Чем глубже закапывались в исторические труды еврейские историки, тем быстрее улетучивалась историческая память еврейского народа. На ниве языкознания достижения иудаики также были впечатляющими: в не меньшей мере, чем историки преуспели в искоренении национальной идентификации, филологи добились успехов в искоренении национального языка. И это тем более странно, что именно усилиям языковедов той поры иврит обязан возрождением средневековой литературы. Однако, пока ученые делали глубокие наблюдения и создавали научные грамматики, язык Писания был совершенно забыт еврейскими массами. Ведь если французские или германские ученые, исследуя прошлое языка, звучавшего в их устах, думали о его будущем, то «филологи Моисеева закона» из всех грамматических времен признавали только прошедшее. Для них иврит изначально был мертвым языком, и потому неудивительно, что он вскоре стал таковым для их народа. Сам Цунц, посвятивший десятки лет исследованиям средневекового иврита, на склоне лет спросил еврейского поэта, приехавшего из России: «Когда ты жил?»

Помимо проблем, ушедших в прошлое или связанных с ним, существуют и другие, неотделимые от современности. Сама сущность новой еврейской историографии таит в себе противоречие, которое не бросается в глаза только потому, что окружено плотной завесой молчания. Вот в чем оно состоит: чем больше еврейская историческая наука претендует на звание «современной», тем решительней она вынуждена отбрасывать собственно еврейские представления об истории. Будучи «современной», наука волей-неволей стремится опрокинуть фундамент национального исторического сознания: уверенность в том, что историю Израиля изначально направляет Божественное провидение, продолжающее и сегодня играть в ней активную роль. Опровергая это, наука подрывает также веру в уникальность истории Израиля, в еврейскую избранность. Таким образом, цель современной еврейской историографии враждебна своему предмету  — самой еврейской истории.

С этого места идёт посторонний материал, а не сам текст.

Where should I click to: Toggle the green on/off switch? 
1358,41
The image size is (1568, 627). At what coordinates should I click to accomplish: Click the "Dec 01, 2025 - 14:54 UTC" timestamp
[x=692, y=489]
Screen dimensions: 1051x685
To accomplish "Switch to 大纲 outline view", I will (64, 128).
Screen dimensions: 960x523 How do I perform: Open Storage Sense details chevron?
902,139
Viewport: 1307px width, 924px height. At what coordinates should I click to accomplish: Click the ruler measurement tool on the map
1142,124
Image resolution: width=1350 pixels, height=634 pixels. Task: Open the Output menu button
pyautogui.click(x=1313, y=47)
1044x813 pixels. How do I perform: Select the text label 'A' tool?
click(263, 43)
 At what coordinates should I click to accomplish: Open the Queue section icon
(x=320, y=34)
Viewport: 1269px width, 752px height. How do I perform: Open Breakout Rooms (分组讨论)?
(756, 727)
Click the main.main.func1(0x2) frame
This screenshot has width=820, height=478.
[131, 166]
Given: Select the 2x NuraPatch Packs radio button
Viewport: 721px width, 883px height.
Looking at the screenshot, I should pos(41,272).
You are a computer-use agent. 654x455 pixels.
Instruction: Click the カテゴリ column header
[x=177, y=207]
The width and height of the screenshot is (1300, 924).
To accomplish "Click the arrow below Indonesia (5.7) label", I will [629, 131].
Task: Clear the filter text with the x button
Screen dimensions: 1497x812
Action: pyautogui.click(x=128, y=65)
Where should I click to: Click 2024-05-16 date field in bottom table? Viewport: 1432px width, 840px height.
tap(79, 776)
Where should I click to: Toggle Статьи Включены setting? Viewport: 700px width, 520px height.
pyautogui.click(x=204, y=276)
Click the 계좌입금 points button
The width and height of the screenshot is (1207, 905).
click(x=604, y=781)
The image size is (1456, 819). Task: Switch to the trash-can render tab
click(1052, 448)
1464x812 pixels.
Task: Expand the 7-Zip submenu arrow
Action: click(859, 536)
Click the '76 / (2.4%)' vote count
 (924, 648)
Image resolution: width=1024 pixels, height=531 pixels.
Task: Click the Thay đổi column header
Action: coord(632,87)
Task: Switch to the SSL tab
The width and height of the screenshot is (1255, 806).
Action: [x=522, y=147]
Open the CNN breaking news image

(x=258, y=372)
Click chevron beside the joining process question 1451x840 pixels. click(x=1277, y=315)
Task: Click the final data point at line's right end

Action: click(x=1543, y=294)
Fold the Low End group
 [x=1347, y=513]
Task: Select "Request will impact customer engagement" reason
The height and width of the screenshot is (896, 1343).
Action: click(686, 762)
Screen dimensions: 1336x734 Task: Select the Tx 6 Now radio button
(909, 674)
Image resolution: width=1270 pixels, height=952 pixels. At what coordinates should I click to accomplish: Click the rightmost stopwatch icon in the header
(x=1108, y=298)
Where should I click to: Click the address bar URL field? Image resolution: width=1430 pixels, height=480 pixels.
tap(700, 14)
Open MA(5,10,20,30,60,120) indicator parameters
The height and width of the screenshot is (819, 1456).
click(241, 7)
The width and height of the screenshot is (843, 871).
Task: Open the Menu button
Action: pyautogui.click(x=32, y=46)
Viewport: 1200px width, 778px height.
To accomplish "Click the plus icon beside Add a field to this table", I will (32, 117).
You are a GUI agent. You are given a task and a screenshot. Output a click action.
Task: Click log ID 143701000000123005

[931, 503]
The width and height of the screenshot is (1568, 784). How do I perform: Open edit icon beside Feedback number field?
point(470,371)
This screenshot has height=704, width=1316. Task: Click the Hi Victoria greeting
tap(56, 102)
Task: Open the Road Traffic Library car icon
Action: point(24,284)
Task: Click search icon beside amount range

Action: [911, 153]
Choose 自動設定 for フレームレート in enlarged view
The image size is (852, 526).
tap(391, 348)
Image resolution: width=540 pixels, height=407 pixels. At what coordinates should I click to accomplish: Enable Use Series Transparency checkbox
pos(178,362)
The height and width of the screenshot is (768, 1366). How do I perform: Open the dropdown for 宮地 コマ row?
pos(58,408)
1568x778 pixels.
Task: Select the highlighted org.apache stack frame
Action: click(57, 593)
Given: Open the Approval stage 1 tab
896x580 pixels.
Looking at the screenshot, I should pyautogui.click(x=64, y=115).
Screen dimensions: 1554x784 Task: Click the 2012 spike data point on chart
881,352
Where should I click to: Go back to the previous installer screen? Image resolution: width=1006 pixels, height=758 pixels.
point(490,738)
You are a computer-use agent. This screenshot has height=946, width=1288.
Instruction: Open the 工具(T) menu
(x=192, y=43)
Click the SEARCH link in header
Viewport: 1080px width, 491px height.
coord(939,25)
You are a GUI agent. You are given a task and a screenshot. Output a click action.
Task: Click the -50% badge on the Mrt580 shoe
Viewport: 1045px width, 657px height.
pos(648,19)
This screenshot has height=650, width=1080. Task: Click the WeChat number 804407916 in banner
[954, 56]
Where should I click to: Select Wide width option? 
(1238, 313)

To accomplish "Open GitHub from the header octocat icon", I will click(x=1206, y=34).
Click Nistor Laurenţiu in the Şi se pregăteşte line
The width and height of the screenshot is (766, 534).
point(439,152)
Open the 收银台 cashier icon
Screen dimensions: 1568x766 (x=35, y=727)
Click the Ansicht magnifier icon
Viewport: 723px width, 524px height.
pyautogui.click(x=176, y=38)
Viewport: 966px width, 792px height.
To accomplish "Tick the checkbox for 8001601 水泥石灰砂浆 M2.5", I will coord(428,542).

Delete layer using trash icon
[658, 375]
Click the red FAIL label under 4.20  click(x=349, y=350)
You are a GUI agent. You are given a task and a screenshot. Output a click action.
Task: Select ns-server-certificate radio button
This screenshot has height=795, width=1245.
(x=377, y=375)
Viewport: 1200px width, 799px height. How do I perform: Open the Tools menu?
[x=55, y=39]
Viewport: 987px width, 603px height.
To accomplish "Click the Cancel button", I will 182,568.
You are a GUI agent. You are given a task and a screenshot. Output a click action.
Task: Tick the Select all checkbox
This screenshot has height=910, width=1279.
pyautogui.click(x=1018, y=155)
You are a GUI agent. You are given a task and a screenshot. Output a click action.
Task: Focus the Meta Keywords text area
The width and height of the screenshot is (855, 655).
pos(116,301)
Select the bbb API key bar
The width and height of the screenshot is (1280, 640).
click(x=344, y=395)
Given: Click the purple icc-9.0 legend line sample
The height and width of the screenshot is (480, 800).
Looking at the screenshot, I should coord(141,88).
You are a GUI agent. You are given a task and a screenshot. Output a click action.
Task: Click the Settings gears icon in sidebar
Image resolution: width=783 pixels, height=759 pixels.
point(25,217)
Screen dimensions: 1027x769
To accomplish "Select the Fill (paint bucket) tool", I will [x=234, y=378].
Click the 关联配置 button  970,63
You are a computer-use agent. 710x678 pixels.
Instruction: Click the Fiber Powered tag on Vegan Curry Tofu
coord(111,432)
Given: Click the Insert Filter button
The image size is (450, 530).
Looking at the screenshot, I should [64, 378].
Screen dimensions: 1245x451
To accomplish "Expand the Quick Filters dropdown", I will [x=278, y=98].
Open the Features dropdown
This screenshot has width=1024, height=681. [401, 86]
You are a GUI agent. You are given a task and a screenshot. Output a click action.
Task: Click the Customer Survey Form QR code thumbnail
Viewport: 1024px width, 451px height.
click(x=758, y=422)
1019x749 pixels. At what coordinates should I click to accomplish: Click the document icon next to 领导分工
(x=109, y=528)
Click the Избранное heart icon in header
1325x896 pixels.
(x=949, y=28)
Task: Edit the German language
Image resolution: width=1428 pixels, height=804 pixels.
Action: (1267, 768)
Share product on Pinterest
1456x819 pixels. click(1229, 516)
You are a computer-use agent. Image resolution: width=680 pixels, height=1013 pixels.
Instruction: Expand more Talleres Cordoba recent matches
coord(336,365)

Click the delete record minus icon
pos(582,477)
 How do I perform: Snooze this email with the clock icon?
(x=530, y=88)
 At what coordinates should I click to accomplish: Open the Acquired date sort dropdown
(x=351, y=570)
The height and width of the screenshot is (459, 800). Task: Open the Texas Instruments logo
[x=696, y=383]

Умышленный или, по крайней мере, фактический подрыв двух главных столпов исторического сознания народа Израиля  — таков результат секуляризации еврейской исторической науки.

Она была бы действительно еврейской в том случае, если бы, руководствуясь национальной исторической традицией, не отметала с порога саму возможность вмешательства Бога в историю, а по примеру собственного прошлого попыталась проследить это вмешательство и извлечь из него урок. Если бы она не отрицала  — часто вопреки очевидности  — уникальность еврейского исторического опыта, а попробовала понять и осмыслить эту уникальность. Разумеется, в подобном случае история была бы чем-то большим, чем академическая дисциплина. Но кто сказал, что она не вправе быть этим «большим»?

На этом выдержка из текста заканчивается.